Stephen Cohen's appeal in a bid to keep from paying Sex.com owner Gary Kremen a $65 million judgment for hijacking the domain name a few years ago was rejected by the U.S. Supreme Court on June 9.

"I'm vindicated," a jubilant Kremen told AVN Online.com midday June 10, thirty minutes, he said, before he himself learned of the high court refusal. The Supremes essentially agreed with the 9th Circuit Court of Appeals, who earlier refused Cohen's appeal on grounds that he had misused and abused the legal process throughout the case.

"His comment that he owns the trademark to the word Sex.com since 1979 when dot-coms didn't even come into existence was ridiculous," Kremen said, when asked what he thought were the main reasons why Cohen finally lost his appeal. "Two, given that the court made a finding that he actually forged a document from me doesn't bode well for him. And the fact that he didn't listen to the court and remains a wanted fugitive is a third."
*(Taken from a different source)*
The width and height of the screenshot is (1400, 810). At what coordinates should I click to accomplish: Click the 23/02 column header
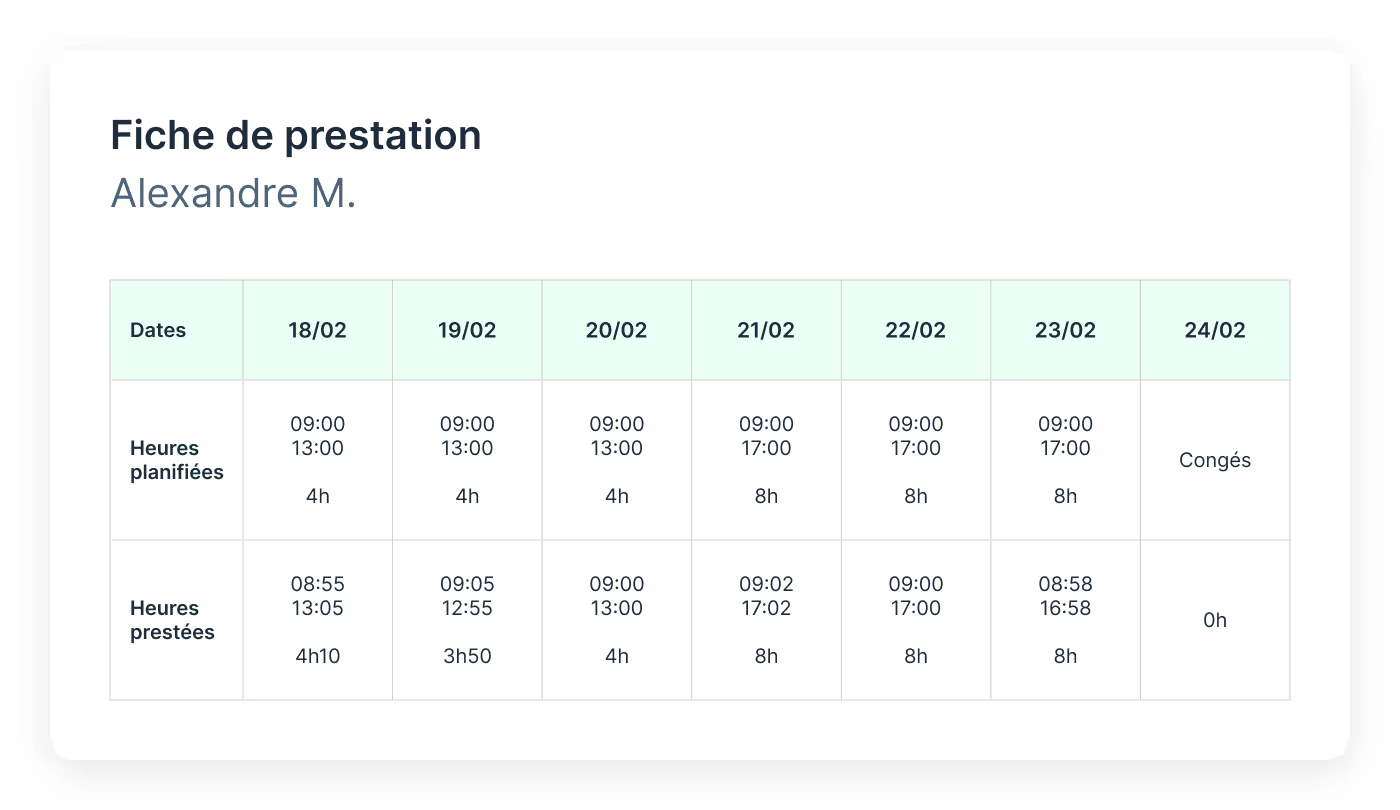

Cohen, who has maintained he is still under Mexican house arrest, had been ordered to pay damages to Kremen for using what lower courts had ruled was a forged document to provoke Network Solutions to switch registration of Sex.com to him.

Now known as VeriSign, Network Solutions is still tangling with Kremen over that domain transfer. Kremen said the case is still before the 9th Circuit Court and he didn't know when they would hear the case again. "It could be tomorrow, it could be twenty years from now," he said.

Cohen took the domain when VeriSign – known then as Network Solutions, Inc. – failed to authenticate what turned out to be a forged letter Cohen submitted in 1995. Kremen sued Cohen and won a judgment against him for $40 million in compensatory damages and $25 million in punitive damages.

A court swore out an arrest warrant for Cohen in March 2001, after he fled the U.S. to avoid paying the judgment.

For Kremen, the Supreme Court refusing Cohen's appeal makes room for him to bring Sex.com to "a new chapter. Now, I can do something with the name, because the title is finally clear and free for me," he said.